• [What needs to be done]: Nothing in the data may change. Copy all of it exactly.

..........

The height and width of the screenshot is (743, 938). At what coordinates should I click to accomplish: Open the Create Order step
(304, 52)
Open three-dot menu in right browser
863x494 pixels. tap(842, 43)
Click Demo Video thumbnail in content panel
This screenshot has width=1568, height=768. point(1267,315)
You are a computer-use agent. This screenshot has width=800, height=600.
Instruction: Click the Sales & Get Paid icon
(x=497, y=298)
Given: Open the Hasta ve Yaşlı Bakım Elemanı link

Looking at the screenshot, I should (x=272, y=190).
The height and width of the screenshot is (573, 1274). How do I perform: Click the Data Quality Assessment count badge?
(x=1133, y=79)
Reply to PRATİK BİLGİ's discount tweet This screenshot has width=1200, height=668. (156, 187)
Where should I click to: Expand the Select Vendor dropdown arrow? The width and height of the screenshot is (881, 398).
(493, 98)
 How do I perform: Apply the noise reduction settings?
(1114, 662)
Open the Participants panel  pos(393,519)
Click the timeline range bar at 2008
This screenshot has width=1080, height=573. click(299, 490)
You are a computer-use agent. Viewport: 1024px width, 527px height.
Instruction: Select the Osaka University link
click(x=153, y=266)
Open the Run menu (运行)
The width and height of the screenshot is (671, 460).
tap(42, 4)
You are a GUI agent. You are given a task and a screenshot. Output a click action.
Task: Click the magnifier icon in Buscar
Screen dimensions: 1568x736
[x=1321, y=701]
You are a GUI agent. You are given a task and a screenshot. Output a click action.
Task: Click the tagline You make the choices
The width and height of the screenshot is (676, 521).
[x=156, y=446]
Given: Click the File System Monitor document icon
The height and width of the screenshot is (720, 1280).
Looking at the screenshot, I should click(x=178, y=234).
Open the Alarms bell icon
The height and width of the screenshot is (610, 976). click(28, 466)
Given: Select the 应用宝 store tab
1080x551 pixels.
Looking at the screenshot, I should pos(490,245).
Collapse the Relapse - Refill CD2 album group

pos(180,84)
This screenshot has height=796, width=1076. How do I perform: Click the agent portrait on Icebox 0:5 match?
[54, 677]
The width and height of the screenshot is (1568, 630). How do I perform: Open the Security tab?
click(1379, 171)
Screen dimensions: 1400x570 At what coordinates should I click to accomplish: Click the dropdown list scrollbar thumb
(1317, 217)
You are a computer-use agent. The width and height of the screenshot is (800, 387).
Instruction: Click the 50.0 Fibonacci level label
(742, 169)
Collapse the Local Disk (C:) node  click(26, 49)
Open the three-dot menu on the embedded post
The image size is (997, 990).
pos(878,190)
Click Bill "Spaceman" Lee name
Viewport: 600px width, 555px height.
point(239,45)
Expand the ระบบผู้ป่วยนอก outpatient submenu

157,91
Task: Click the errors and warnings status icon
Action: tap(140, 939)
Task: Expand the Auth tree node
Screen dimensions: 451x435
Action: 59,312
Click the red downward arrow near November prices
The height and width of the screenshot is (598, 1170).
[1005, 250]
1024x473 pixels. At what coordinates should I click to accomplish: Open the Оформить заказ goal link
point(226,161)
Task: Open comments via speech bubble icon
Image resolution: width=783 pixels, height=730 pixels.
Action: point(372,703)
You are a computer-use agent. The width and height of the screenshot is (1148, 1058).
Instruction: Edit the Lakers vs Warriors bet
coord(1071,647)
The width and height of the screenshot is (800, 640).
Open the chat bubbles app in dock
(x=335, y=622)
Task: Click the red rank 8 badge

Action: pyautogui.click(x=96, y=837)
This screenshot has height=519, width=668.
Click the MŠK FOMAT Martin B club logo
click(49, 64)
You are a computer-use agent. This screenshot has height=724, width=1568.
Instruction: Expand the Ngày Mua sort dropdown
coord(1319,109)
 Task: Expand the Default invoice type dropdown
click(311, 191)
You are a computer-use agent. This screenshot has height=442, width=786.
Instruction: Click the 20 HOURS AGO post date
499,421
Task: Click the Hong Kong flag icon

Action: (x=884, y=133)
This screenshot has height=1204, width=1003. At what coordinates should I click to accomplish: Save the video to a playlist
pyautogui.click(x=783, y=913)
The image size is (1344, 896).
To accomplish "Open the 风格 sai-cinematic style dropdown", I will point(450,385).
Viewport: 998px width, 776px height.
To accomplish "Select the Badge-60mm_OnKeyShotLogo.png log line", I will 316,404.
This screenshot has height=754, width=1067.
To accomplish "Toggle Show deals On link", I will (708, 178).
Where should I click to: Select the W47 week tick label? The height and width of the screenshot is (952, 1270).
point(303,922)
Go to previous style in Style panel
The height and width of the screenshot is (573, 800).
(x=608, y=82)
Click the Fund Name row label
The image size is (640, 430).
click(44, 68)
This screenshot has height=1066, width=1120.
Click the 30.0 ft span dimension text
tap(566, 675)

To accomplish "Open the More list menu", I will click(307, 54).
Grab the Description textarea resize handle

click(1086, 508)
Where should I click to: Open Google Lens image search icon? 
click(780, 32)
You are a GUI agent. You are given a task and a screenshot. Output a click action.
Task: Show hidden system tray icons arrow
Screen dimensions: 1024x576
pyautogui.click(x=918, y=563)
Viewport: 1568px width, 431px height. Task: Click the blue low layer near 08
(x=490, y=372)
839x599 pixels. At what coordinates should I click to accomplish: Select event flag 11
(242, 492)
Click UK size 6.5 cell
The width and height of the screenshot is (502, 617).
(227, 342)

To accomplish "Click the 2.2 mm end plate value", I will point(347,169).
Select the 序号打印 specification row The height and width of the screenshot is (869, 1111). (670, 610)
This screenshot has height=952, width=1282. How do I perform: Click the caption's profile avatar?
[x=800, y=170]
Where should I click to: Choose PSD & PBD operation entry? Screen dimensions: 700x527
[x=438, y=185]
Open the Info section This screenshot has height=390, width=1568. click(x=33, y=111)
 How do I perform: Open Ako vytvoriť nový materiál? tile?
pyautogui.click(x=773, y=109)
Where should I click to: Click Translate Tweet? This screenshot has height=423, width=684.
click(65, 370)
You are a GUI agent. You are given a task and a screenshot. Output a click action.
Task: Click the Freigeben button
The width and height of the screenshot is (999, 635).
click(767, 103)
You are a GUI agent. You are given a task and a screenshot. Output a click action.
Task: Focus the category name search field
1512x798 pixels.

..........

• [Answer to this problem]:
The height and width of the screenshot is (743, 938). At what coordinates should I click to accomplish: Open the Create Order step
(304, 52)
Open three-dot menu in right browser
863x494 pixels. tap(842, 43)
Click Demo Video thumbnail in content panel
This screenshot has width=1568, height=768. point(1267,315)
You are a computer-use agent. This screenshot has width=800, height=600.
Instruction: Click the Sales & Get Paid icon
(x=497, y=298)
Given: Open the Hasta ve Yaşlı Bakım Elemanı link

Looking at the screenshot, I should (x=272, y=190).
The height and width of the screenshot is (573, 1274). How do I perform: Click the Data Quality Assessment count badge?
(x=1133, y=79)
Reply to PRATİK BİLGİ's discount tweet This screenshot has width=1200, height=668. (156, 187)
Where should I click to: Expand the Select Vendor dropdown arrow? The width and height of the screenshot is (881, 398).
(493, 98)
 How do I perform: Apply the noise reduction settings?
(1114, 662)
Open the Participants panel  pos(393,519)
Click the timeline range bar at 2008
This screenshot has width=1080, height=573. click(299, 490)
You are a computer-use agent. Viewport: 1024px width, 527px height.
Instruction: Select the Osaka University link
click(x=153, y=266)
Open the Run menu (运行)
The width and height of the screenshot is (671, 460).
tap(42, 4)
You are a GUI agent. You are given a task and a screenshot. Output a click action.
Task: Click the magnifier icon in Buscar
Screen dimensions: 1568x736
[x=1321, y=701]
You are a GUI agent. You are given a task and a screenshot. Output a click action.
Task: Click the tagline You make the choices
The width and height of the screenshot is (676, 521).
[x=156, y=446]
Given: Click the File System Monitor document icon
The height and width of the screenshot is (720, 1280).
Looking at the screenshot, I should click(x=178, y=234).
Open the Alarms bell icon
The height and width of the screenshot is (610, 976). click(28, 466)
Given: Select the 应用宝 store tab
1080x551 pixels.
Looking at the screenshot, I should pos(490,245).
Collapse the Relapse - Refill CD2 album group

pos(180,84)
This screenshot has height=796, width=1076. How do I perform: Click the agent portrait on Icebox 0:5 match?
[54, 677]
The width and height of the screenshot is (1568, 630). How do I perform: Open the Security tab?
click(1379, 171)
Screen dimensions: 1400x570 At what coordinates should I click to accomplish: Click the dropdown list scrollbar thumb
(1317, 217)
You are a computer-use agent. The width and height of the screenshot is (800, 387).
Instruction: Click the 50.0 Fibonacci level label
(742, 169)
Collapse the Local Disk (C:) node  click(26, 49)
Open the three-dot menu on the embedded post
The image size is (997, 990).
pos(878,190)
Click Bill "Spaceman" Lee name
Viewport: 600px width, 555px height.
point(239,45)
Expand the ระบบผู้ป่วยนอก outpatient submenu

157,91
Task: Click the errors and warnings status icon
Action: tap(140, 939)
Task: Expand the Auth tree node
Screen dimensions: 451x435
Action: 59,312
Click the red downward arrow near November prices
The height and width of the screenshot is (598, 1170).
[1005, 250]
1024x473 pixels. At what coordinates should I click to accomplish: Open the Оформить заказ goal link
point(226,161)
Task: Open comments via speech bubble icon
Image resolution: width=783 pixels, height=730 pixels.
Action: point(372,703)
You are a computer-use agent. The width and height of the screenshot is (1148, 1058).
Instruction: Edit the Lakers vs Warriors bet
coord(1071,647)
The width and height of the screenshot is (800, 640).
Open the chat bubbles app in dock
(x=335, y=622)
Task: Click the red rank 8 badge

Action: pyautogui.click(x=96, y=837)
This screenshot has height=519, width=668.
Click the MŠK FOMAT Martin B club logo
click(49, 64)
You are a computer-use agent. This screenshot has height=724, width=1568.
Instruction: Expand the Ngày Mua sort dropdown
coord(1319,109)
 Task: Expand the Default invoice type dropdown
click(311, 191)
You are a computer-use agent. This screenshot has height=442, width=786.
Instruction: Click the 20 HOURS AGO post date
499,421
Task: Click the Hong Kong flag icon

Action: (x=884, y=133)
This screenshot has height=1204, width=1003. At what coordinates should I click to accomplish: Save the video to a playlist
pyautogui.click(x=783, y=913)
The image size is (1344, 896).
To accomplish "Open the 风格 sai-cinematic style dropdown", I will point(450,385).
Viewport: 998px width, 776px height.
To accomplish "Select the Badge-60mm_OnKeyShotLogo.png log line", I will 316,404.
This screenshot has height=754, width=1067.
To accomplish "Toggle Show deals On link", I will (708, 178).
Where should I click to: Select the W47 week tick label? The height and width of the screenshot is (952, 1270).
point(303,922)
Go to previous style in Style panel
The height and width of the screenshot is (573, 800).
(x=608, y=82)
Click the Fund Name row label
The image size is (640, 430).
click(44, 68)
This screenshot has height=1066, width=1120.
Click the 30.0 ft span dimension text
tap(566, 675)

To accomplish "Open the More list menu", I will click(307, 54).
Grab the Description textarea resize handle

click(1086, 508)
Where should I click to: Open Google Lens image search icon? 
click(780, 32)
You are a GUI agent. You are given a task and a screenshot. Output a click action.
Task: Show hidden system tray icons arrow
Screen dimensions: 1024x576
pyautogui.click(x=918, y=563)
Viewport: 1568px width, 431px height. Task: Click the blue low layer near 08
(x=490, y=372)
839x599 pixels. At what coordinates should I click to accomplish: Select event flag 11
(242, 492)
Click UK size 6.5 cell
The width and height of the screenshot is (502, 617).
(227, 342)

To accomplish "Click the 2.2 mm end plate value", I will point(347,169).
Select the 序号打印 specification row The height and width of the screenshot is (869, 1111). (670, 610)
This screenshot has height=952, width=1282. How do I perform: Click the caption's profile avatar?
[x=800, y=170]
Where should I click to: Choose PSD & PBD operation entry? Screen dimensions: 700x527
[x=438, y=185]
Open the Info section This screenshot has height=390, width=1568. click(x=33, y=111)
 How do I perform: Open Ako vytvoriť nový materiál? tile?
pyautogui.click(x=773, y=109)
Where should I click to: Click Translate Tweet? This screenshot has height=423, width=684.
click(65, 370)
You are a GUI agent. You are given a task and a screenshot. Output a click action.
Task: Click the Freigeben button
The width and height of the screenshot is (999, 635).
click(767, 103)
You are a GUI agent. You are given a task and a screenshot. Output a click action.
Task: Focus the category name search field
1512x798 pixels.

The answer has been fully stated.